Taraflar arasında görülen elatmanın önlenmesi ve yıkım davası sonunda, yerel mahkemece davanın kabulüne ilişkin olarak verilen karar davalı vekili tarafından yasal süre içerisinde temyiz edilmiş olmakla dosya incelendi, Tetkik Hâkimi raporu okundu, açıklamaları dinlendi, gereği görüşülüp düşünüldü;
Dava, elatmanın önlenmesi ve yıkım isteğine ilişkindir.
Mahkemece, davanın kabulüne karar verilmiştir.
Dosya içeriğinden davalı K. A."ın Bakırköy Ruh Sağlığı ve Sinir Hastalıkları Eğitim ve Araştırma Hastanesi Baştabipliği tarafından verilen 27.03.2001 tarihli raporda davalıya "İki Uçlu Mizaç Bozukluğu" tanısının konulduğu, Ardahan Sulh Hukuk Mahkemesi"nin 27.04.2012 tarih 2012/292 esas sayılı kararıyla da kısıtlandığı anlaşılmaktadır.

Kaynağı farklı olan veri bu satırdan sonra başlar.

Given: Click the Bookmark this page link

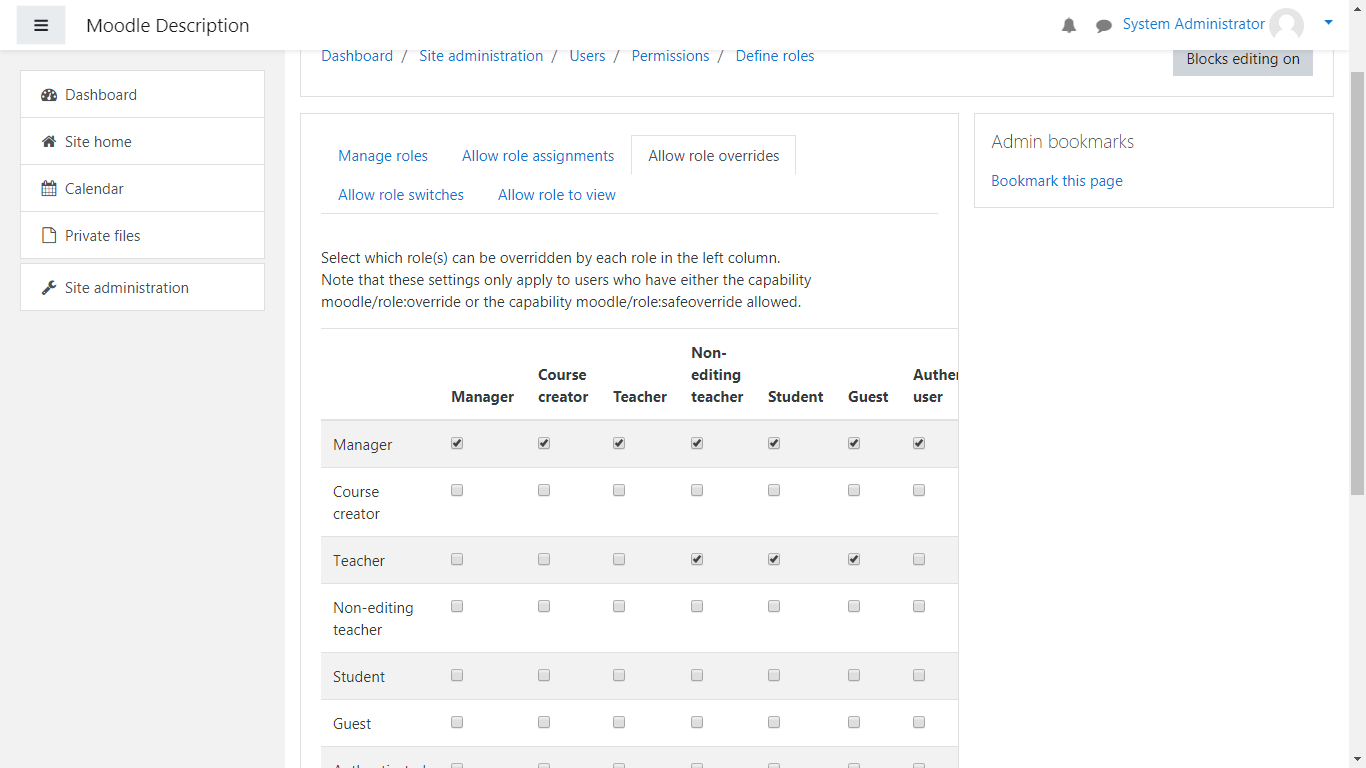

Bilindiği üzere dava ehliyeti olmayan kişiye karşı dava açılması (veya onun tarafından) yapılan usul işlemleri geçersizdir. Fakat, davalının kanuni temsilcisi davalıya karşı (veya onun tarafından) yapılmış olan usul işlemlerine onay (icazet) verebilir.
Somut olayda, kısıtlı davalının, vasisi tarafından verilen vekaletname ile Av. F.Y. tarafından 16.05.2012 tarihli celseden itibaren temsil edildiğinin ve vekilin kısıtlının davayı bizzat takip ettiği döneme ilişkin yapılan usulî işlemlere icazet vermediğinin kabulü gerekir.
Hal böyle olunca, davalı kısıtlının, vasi yada vasi tarafından belirlenen vekil tarafından davada temsil edilmediği dönemde yapılan usul işlemlerinin geçersiz olduğu gözetilerek tarafların bildirdikleri ve bildirecekleri tüm delillerin eksiksiz olarak toplanması hasıl olacak sonuca göre hüküm kurulması gerekirken yazılı olduğu üzere eksik inceleme hüküm kurulmuş olması doğru değildir.
Davalı vekilinin temyiz itirazları belirtilen yön itibariyle yerindedir. Kabulüyle, hükmün (6100 sayılı Yasanın geçici 3.maddesi yollaması ile) 1086 sayılı HUMK"nun 428.maddesi gereğince BOZULMASINA, alınan peşin harcın temyiz edene geri verilmesine, 18.12.2013 tarihinde oybirliğiyle karar verildi.